Comment une agglomération comme celle de Nantes tente-t-elle de répondre aux enjeux de transition écologique et de performance énergétique dans le bâtiment ?

T. R. : Nous proposons par exemple des aides directes aux propriétaires pour les accompagner dans des travaux de rénovation de qualité. Plus largement, nous sentons qu’il y a un vrai sujet sur la transition écologique en lien avec l’urbanisme, sur la place de la nature en ville, la densité urbaine, les équipements publics… Ce croisement est intéressant et montre qu’il y a une véritable envie de faire. La prochaine réforme de notre PLU (plan local d'urbanisme) va s’en nourrir.

Nous avons aussi dans l’idée d’élaborer un label bâtiment frugal et nous travaillons avec les acteurs locaux et des professionnels engagés pour que le secteur du bâtiment puisse jouer le rôle important qui doit être le sien.

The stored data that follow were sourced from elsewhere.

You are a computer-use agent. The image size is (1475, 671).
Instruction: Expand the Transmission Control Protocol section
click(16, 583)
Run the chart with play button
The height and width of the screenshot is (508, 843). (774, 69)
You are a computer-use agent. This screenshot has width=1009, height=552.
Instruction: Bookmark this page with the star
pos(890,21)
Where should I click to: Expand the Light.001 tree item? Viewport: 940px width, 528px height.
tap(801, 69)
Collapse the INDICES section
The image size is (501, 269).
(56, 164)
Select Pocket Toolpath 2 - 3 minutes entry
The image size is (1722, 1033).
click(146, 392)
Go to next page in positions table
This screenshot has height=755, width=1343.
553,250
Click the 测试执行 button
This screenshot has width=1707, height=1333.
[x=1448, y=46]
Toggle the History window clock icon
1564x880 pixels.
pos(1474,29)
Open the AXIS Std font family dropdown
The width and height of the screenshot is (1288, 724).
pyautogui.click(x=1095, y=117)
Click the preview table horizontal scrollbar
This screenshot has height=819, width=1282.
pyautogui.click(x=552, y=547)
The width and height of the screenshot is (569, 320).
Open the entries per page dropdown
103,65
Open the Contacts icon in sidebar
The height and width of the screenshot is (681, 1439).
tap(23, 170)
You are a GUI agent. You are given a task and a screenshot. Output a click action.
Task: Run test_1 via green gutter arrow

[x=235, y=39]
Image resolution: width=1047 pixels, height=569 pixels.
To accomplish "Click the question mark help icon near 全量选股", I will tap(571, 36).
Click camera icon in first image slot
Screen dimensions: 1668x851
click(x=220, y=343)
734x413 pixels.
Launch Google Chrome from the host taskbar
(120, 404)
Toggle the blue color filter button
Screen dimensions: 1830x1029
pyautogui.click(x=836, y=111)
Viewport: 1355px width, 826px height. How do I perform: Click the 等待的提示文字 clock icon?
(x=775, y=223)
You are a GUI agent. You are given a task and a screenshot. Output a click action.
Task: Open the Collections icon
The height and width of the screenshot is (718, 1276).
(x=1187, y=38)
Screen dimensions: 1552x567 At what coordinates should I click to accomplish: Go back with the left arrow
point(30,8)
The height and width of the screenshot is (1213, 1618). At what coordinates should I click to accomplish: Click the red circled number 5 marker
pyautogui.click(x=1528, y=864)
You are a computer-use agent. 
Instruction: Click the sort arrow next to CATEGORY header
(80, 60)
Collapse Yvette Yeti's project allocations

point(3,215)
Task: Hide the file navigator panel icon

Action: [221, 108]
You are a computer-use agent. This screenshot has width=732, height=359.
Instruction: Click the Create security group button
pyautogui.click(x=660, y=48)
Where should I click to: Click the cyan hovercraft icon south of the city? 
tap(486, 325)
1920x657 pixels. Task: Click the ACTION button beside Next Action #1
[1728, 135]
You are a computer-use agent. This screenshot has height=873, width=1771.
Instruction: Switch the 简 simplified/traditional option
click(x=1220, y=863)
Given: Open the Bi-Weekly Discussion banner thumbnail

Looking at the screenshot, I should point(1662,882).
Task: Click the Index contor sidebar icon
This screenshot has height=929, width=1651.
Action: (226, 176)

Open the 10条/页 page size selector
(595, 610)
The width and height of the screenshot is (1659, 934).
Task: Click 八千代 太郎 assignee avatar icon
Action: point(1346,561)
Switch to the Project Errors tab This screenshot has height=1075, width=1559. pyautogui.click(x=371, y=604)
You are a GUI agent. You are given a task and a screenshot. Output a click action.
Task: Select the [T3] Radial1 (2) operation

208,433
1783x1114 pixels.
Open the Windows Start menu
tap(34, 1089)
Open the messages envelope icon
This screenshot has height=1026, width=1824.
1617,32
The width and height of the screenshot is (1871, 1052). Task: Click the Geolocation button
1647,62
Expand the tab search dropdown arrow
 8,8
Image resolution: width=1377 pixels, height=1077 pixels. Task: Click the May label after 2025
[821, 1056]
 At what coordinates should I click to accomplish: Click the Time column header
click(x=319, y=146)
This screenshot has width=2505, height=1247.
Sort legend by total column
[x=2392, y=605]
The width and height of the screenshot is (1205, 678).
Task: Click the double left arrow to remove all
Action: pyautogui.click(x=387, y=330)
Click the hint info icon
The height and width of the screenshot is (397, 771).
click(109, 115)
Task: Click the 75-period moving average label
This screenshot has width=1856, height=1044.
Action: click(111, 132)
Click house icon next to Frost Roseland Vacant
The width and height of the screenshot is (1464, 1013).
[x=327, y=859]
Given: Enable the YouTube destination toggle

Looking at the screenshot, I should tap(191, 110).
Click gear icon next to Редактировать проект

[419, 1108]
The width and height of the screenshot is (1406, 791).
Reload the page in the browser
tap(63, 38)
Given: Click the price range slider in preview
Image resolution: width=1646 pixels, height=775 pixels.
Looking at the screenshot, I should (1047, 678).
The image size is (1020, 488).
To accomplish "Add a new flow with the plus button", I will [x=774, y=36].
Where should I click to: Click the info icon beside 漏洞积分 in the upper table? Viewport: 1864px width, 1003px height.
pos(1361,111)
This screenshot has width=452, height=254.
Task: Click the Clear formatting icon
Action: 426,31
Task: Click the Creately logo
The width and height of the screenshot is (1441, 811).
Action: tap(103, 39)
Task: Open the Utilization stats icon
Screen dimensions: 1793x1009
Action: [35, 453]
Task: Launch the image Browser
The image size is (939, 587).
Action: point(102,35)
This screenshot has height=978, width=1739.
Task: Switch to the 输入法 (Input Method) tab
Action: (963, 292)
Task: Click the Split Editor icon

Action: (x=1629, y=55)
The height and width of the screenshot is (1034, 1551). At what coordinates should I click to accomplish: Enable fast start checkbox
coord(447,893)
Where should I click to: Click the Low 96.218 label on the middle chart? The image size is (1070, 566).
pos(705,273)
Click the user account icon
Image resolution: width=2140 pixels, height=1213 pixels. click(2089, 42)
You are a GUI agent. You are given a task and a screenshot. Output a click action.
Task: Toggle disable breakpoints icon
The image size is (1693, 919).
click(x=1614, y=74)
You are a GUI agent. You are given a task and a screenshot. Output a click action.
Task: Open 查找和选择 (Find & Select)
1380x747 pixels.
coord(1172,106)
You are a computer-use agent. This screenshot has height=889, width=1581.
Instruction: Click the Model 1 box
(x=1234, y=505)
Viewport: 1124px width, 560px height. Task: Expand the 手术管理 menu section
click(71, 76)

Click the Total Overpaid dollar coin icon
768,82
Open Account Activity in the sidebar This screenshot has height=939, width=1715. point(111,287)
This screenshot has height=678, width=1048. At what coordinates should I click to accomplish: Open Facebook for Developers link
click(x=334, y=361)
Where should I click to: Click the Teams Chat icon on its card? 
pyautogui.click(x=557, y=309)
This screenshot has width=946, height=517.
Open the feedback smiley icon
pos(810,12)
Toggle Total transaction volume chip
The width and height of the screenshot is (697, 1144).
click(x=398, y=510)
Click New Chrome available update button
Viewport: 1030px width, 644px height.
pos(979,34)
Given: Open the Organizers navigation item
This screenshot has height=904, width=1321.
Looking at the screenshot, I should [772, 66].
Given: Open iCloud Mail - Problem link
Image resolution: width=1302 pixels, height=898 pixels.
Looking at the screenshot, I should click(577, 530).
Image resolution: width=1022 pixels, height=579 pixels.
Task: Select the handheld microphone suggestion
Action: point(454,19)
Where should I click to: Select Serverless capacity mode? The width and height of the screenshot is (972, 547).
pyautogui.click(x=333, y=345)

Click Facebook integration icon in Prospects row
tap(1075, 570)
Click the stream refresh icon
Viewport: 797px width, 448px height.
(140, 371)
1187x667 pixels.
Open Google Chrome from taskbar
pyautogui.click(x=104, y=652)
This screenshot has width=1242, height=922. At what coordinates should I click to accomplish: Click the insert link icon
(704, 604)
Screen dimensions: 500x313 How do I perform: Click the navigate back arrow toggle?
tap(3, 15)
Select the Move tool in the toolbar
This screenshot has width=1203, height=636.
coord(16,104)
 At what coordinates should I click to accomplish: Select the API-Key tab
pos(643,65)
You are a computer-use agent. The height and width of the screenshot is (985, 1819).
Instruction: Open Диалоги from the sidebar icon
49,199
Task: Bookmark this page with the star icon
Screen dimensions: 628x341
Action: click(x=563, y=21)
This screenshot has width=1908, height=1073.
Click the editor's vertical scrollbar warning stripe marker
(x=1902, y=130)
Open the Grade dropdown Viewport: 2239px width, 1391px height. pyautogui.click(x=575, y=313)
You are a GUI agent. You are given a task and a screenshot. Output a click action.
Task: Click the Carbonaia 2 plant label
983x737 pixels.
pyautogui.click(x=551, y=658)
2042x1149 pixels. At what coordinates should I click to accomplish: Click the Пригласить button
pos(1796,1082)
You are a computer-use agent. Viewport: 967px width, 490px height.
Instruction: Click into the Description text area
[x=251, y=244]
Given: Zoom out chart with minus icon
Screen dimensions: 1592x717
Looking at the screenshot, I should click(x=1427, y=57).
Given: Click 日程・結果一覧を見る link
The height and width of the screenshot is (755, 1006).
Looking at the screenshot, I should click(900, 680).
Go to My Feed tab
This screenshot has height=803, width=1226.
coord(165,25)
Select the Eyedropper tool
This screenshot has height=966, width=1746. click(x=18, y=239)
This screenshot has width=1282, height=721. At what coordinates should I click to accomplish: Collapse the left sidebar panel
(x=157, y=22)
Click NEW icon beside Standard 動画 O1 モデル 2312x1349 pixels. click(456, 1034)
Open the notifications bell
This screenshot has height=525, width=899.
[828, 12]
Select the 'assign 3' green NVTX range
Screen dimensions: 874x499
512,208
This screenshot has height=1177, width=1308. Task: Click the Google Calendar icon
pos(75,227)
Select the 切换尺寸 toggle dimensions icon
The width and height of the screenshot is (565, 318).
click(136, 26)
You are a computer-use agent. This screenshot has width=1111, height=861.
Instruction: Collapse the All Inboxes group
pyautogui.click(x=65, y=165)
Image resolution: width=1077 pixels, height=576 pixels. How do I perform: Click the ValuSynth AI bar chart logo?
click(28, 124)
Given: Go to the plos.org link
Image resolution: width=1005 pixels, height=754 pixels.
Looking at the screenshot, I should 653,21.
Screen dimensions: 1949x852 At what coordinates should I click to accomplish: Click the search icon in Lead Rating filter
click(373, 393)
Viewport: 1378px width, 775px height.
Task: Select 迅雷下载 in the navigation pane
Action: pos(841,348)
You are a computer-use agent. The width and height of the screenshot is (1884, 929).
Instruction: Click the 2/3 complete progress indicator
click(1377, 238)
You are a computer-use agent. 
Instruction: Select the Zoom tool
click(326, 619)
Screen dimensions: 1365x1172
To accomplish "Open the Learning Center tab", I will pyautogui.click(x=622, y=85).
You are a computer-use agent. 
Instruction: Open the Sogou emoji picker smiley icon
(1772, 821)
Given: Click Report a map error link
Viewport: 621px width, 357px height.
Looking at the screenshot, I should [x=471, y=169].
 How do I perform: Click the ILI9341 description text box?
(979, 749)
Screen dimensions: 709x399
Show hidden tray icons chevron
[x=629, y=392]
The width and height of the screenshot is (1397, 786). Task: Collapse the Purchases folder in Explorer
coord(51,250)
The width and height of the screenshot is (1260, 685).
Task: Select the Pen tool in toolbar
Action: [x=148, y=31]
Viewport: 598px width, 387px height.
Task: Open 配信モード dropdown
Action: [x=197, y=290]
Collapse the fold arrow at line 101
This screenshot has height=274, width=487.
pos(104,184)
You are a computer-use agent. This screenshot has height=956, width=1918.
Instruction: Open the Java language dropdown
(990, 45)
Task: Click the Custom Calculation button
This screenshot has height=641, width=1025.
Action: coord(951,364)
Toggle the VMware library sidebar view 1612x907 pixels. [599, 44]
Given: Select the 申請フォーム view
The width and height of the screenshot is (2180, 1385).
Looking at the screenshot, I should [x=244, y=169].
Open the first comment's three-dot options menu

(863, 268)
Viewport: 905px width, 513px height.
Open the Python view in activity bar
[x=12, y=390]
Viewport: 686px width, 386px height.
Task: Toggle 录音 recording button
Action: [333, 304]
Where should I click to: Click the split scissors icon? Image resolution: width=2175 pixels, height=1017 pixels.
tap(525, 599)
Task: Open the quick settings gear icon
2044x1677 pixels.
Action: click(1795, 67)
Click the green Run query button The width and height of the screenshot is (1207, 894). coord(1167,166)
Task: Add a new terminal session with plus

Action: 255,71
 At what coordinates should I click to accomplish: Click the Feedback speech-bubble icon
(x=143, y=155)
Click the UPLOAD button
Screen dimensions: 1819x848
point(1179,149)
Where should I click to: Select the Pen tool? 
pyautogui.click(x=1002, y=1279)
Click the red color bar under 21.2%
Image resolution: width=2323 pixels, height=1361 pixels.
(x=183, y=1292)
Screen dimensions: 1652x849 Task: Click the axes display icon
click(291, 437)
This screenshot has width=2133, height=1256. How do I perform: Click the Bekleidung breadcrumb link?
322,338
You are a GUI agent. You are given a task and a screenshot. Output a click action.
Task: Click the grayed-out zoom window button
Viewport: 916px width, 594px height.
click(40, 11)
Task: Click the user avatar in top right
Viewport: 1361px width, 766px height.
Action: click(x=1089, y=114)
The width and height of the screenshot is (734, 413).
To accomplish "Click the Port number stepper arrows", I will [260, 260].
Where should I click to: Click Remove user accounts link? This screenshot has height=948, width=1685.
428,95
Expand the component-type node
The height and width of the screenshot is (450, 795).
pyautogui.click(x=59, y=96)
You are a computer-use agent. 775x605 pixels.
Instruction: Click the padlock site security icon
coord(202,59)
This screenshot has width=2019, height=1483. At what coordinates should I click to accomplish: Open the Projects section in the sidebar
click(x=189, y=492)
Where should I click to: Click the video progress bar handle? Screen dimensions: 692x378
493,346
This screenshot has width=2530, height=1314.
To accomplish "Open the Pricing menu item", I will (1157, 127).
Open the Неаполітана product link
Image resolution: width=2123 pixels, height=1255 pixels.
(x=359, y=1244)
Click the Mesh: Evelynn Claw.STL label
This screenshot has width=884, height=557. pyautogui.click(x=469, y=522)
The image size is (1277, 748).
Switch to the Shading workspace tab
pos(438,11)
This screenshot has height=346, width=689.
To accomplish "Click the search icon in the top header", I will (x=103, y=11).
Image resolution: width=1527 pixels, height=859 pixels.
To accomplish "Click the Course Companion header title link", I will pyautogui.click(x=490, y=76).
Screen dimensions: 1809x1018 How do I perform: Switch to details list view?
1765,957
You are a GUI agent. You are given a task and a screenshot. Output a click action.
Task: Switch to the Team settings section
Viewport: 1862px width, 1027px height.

Le Plan climat de Nantes Métropole fixe en outre l’objectif de neutralité carbone en 2050, sachant que nous avons trois postes d’émissions : le transport, l'agriculture et bien sûr le bâtiment. Dans tous les cas, il s'agit d'un changement de civilisation, et c’est le rôle des acteurs publics de donner une trajectoire claire pour que tout le monde ait la visibilité nécessaire.

Des organisations professionnelles du secteur ont eu l'occasion de réclamer un ministère de plein exercice intégralement dédié au logement. Partagez-vous cette idée ?

T. R. : Le logement est un sujet essentiel. On a vu depuis quelques années un manque de constance au niveau du gouvernement et de l’État dans ce domaine, alors avoir un ministère qui a une vraie vision du sujet me paraît primordial.

L’autre enjeu, c’est la crise du logement : aujourd'hui, toute une génération ne peut plus se loger à cause de prix qui sont devenus ingérables. Tous les allers-retours sur l’accompagnement à la rénovation énergétique jettent également le trouble sur la profession et les particuliers. Nommer un ministre en charge de l'ensemble de ces dossiers me semble donc pertinent.

Pour précisément éviter ces allers-retours sur les dispositifs d'aide, faut-il selon vous sanctuariser les aides à la rénovation ? Sachant que, dans le même temps, les finances publiques sont dans le rouge…

T. R. : Je ne suis pas d’accord pour dire que les caisses sont vides. La question de fond, c’est : est-ce qu’on pense qu’il faut investir dans le pays pour s’adapter au changement climatique ? Nous devons mettre toutes les propositions sur la table et générer de nouvelles sources de revenus.

Par exemple, les nombreux va-et-vient sur le Fonds chaleur ont mis en péril les projets et ce n’est pas une bonne utilisation des deniers publics. Donc oui, il faut sanctuariser des enveloppes pour accompagner les filières dans leur transition, mais cela ne doit pas passer par une opposition entre les politiques publiques.